Here is the task for the records below: repeat exactly the lines from the one with "This screenshot has width=800, height=376." to the one with "Open the Beat+Bassline", both included, and nothing else.

| Source material |
- - - -
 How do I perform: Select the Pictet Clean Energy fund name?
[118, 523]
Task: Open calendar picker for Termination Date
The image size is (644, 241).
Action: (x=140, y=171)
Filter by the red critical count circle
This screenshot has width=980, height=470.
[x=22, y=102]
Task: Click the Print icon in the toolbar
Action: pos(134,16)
- - - -
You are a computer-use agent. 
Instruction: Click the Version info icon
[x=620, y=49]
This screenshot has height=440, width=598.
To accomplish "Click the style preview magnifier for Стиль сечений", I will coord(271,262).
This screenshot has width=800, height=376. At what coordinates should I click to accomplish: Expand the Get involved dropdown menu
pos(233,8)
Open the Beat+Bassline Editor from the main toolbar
- - - -
| Result below |
This screenshot has width=800, height=376. At what coordinates should I click to accomplish: Expand the Get involved dropdown menu
pos(233,8)
Open the Beat+Bassline Editor from the main toolbar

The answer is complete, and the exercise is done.